The United States spent $5.2 billion on child care last year through the Child Care and Development Fund (CCDF). But a new study reveals little evidence to suggest that the funds are leading parents to enroll their children in high-quality child care centers. In fact, the study, published in Child Development this month (“Child Care Subsidies: Do They Impact the Quality of Care Children Experience?”), found that low-income parents who used federal child care subsidies tended to sign up for lower-quality care for their children than other low-income parents that registered for Head Start or state-funded pre-K.
Children with working mothers spend an average of 35 hours per week in child care, according to the Census Bureau, and if their take-home pay is low enough, families may have some options in selecting subsidized centers where they can enroll their children. Families with incomes near or below the poverty line may be able to enroll their children in Head Start. Families may also have the option of state-funded pre-K if they live in one of the 39 states that offers it and if there aren’t waiting lists. (Many families also have to determine whether they can afford to take advantage of these pre-K programs, since some are only offered for half the day and therefore do not fit their work schedules). Depending on their state’s rules for low-income eligibility for child care subsidies, parents may be able to get some financial assistance to pay for home-based child care, center-based child care or licensed or unlicensed family home-based care. But child-care subsidies may not apply if a parent’s income level changes or a mother loses her job.
These complexities aside, it is even less clear is whether children in subsidized child care are getting high-quality experiences that promote their safety and socio-emotional development.
The study, led by Anna Johnson, a post-doctoral research fellow at Georgetown University, identified and compared families who used CCDF subsidies with other, subsidy-eligible families that did not receive the subsidies. Some non-recipients used alternatives to the subsidy program, and the study considered the quality of care for children in each type of setting.
The study found that families using child care subsidies enrolled their children in higher-quality care than families that enrolled in child care programs without using subsidies. But those families received lower-quality care than the non-subsidy users who instead enrolled their children in Head Start or state-funded pre-K programs.
The study was based on data in the Early Childhood Longitudinal Study-Birth Cohort, a national study that tracked the experiences of a cohort of young children from birth through kindergarten entry. The study includes information on the quality of child care programs that these children attended, with quality measured by the Early Childhood Environment Rating Scale. Home-based programs were measured using the Family Day Care Rating Scale. Both rating systems use a seven-point scale that measures indicators of safety and the extent of activities available to children that promote language and cognitive learning, among other factors.
In part, the authors say, their study’s finding on the discrepancies in quality may be rooted in differences between center-based care (including Head Start and pre-K) and home-based care, in which parents pay a provider to care for as many as six children in a family home. Thirty-four percent of the subsidy users in the study used home-based care, and unsubsidized care families not using Head Start or pre-K were also more likely to use home-based care. According to Child Care Aware of America (formerly the National Association of Child Care Resource & Referral Agencies), 16 states across the country either do not issue licenses or do not inspect prior to licensing family child care homes. That means quality is, at best, uncertain in those settings.

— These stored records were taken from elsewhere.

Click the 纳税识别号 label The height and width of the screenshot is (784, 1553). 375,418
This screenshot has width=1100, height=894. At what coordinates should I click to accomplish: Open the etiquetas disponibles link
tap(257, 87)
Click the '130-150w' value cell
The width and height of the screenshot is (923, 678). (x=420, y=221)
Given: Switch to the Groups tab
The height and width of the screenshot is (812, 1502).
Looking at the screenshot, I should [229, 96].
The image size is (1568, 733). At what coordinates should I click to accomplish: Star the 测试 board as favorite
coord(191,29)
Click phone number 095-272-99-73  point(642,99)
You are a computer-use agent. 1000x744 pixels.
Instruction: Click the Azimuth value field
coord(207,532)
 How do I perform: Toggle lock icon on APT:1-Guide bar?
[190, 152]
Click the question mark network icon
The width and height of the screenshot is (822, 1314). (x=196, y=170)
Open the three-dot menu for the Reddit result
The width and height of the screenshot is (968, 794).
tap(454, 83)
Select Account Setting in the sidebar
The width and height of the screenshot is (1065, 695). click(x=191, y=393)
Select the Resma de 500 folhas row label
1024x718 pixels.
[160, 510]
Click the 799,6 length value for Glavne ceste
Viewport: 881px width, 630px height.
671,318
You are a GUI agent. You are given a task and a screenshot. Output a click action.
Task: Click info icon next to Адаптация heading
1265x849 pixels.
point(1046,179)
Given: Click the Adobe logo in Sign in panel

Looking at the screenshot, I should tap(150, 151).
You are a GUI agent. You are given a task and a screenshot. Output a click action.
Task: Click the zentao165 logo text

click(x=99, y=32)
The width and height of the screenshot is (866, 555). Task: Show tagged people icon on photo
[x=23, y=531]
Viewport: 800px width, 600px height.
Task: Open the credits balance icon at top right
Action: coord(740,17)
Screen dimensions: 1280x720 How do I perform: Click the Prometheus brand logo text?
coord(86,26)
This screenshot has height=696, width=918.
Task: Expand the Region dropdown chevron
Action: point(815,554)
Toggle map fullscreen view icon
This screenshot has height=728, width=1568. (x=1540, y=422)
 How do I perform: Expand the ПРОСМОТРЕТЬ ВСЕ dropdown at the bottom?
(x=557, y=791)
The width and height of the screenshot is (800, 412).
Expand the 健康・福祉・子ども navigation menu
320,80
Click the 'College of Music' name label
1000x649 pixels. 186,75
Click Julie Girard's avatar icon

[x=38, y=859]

But that doesn’t mean pointing families to non-home-based care guarantees higher-quality care for their children. In an interview with Early Ed Watch, Johnson said that the quality disparity can be chalked up to a number of causes: parents who lack information about quality or who select care based primarily on convenience; a lack of access to high-quality options in low-income neighborhoods; or subsidies of insufficient value to cover the high cost of high-quality care. In addition to encouraging families to consider quality in selecting care, then, what can policymakers do to reduce the disparity?
One step could be expanding state-funded pre-K programs and Head Start, both of which Johnson found to be of higher quality than subsidized or unsubsidized child care. Increasing the value of CCDF subsidies so they cover the often-more expensive high quality care is another. Improving the quality of existing programs is also critical to ensuring communities have the capacity to provide high-quality care to all families; implementing Quality Rating and Improvement Systems (QRIS) to evaluate and publish quality assessments of child care programs has been a major push for the Obama administration’s early learning efforts, though limited research is available as to their effectiveness. Dr. Johnson also says that “low-income subsidy-eligible families face many hassles” in their regular lives, so streamlining the process of receiving child care subsidies and re-certifying eligibility could increase subsidy use for families – something that might at least help families currently in unsubsidized, non-publicly funded care reach higher-quality care.
The takeaway from the study, though, is this: Although subsidies can provide children with higher-quality care than they might otherwise receive, the CCDF subsidy program is not leading them directly to those care options. To leverage our federal dollars more efficiently – and provide the highest-need children with high-quality care – we should further study the barriers that low-income families face in access, affordability and quality of care, and refocus our money and our effort on filling those holes. As Johnson puts it, “this work is too preliminary to point immediately to policy solutions,” but it does demonstrate the need to “untangle” the quality dilemma.